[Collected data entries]

+===+

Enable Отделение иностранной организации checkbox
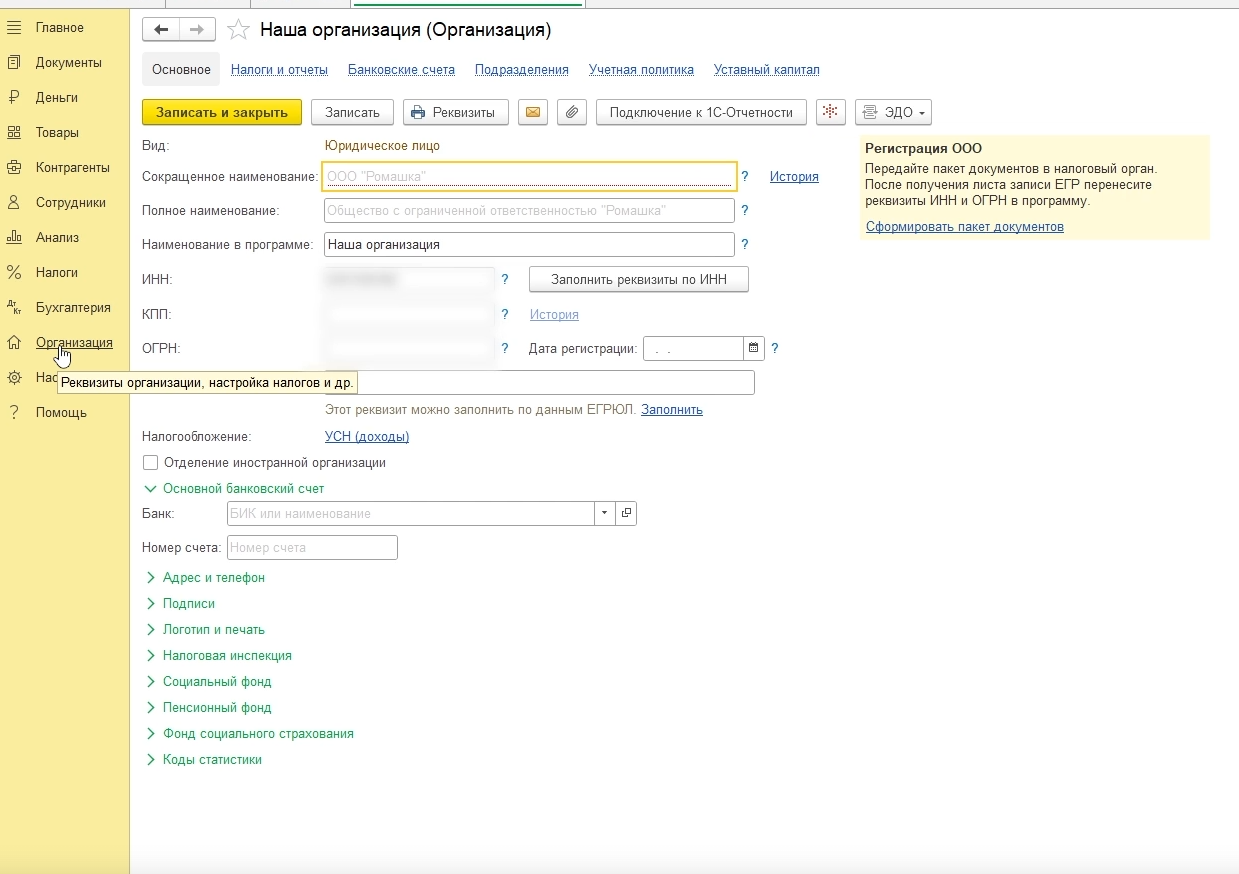This screenshot has height=874, width=1239. pos(151,463)
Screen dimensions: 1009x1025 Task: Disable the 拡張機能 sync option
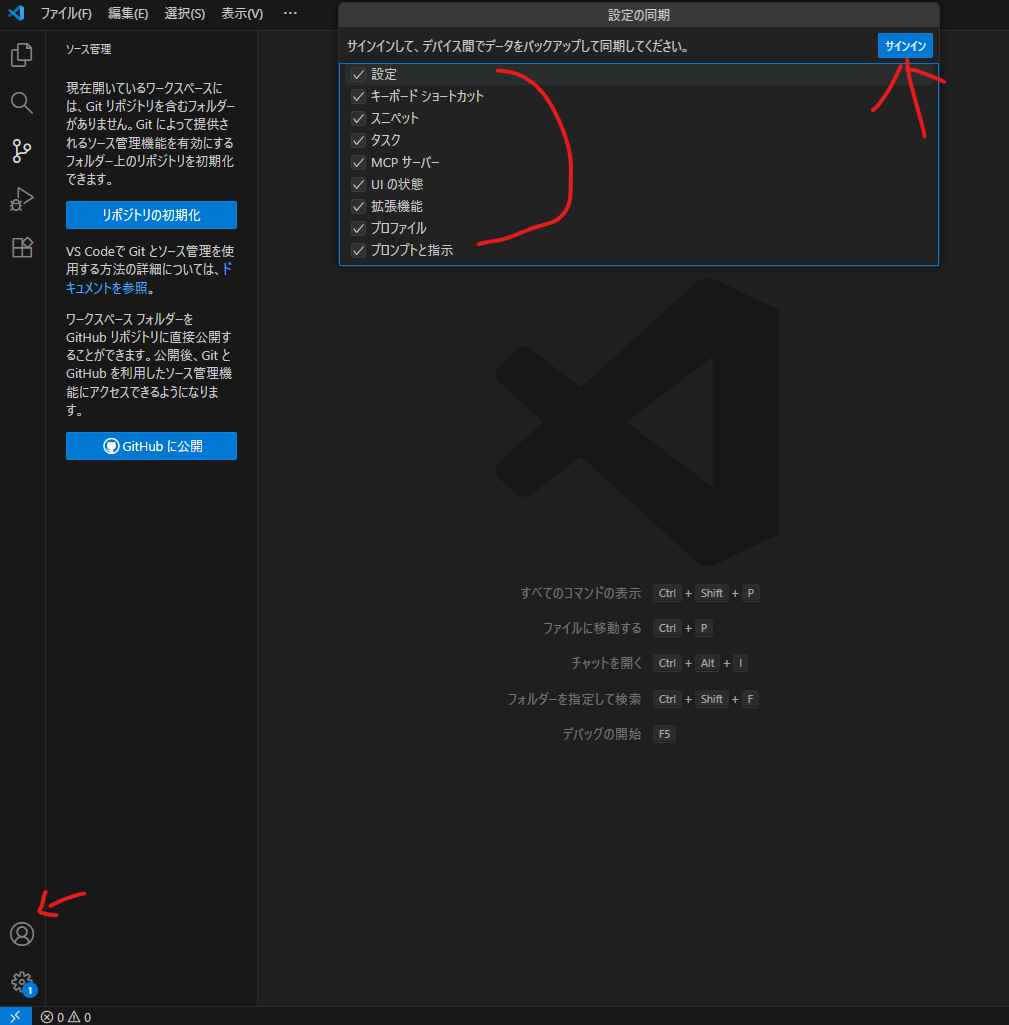[358, 207]
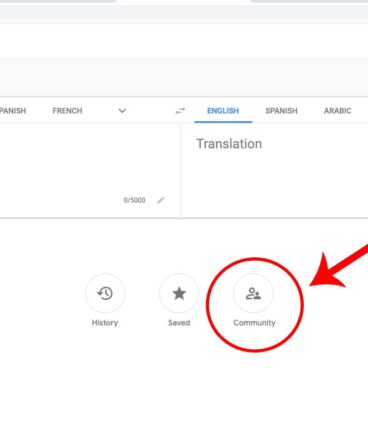368x445 pixels.
Task: Click the History text label
Action: (x=105, y=323)
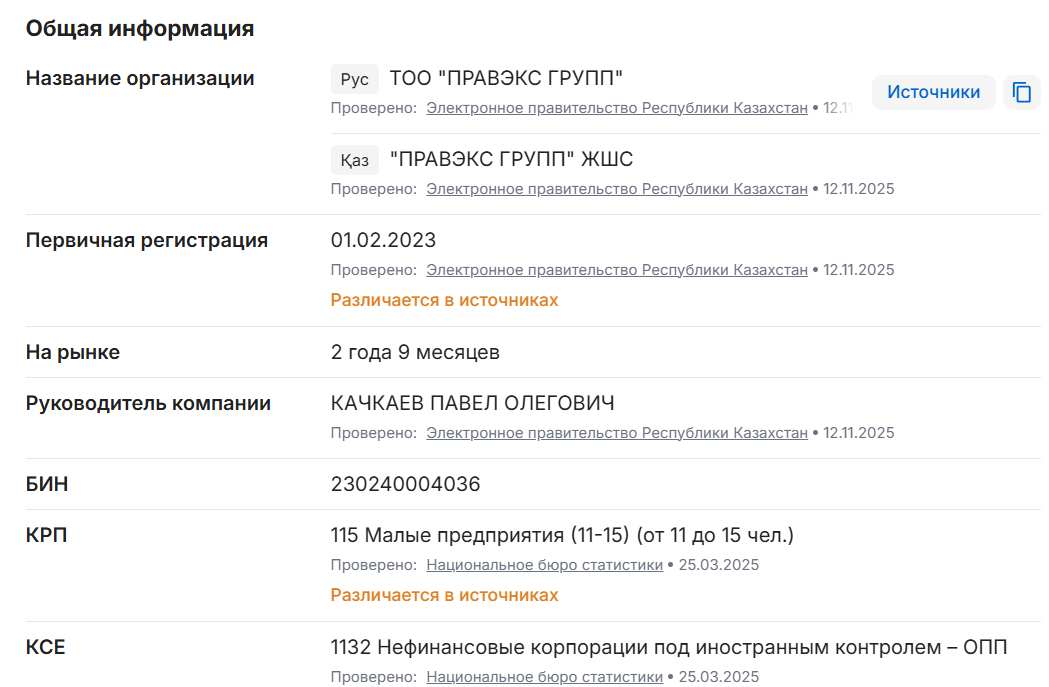Select the Қаз language tag
This screenshot has height=687, width=1049.
coord(354,160)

+===+

PROBLEM REQUIREMENTS:
Write out every record above again word for word, leaving out the pictures.

SOLUTION TO THE PROBLEM:
Enable Отделение иностранной организации checkbox
This screenshot has height=874, width=1239. pos(151,463)
Screen dimensions: 1009x1025 Task: Disable the 拡張機能 sync option
[358, 207]
368x445 pixels.
Task: Click the History text label
Action: (x=105, y=323)
Select the Қаз language tag
This screenshot has height=687, width=1049.
coord(354,160)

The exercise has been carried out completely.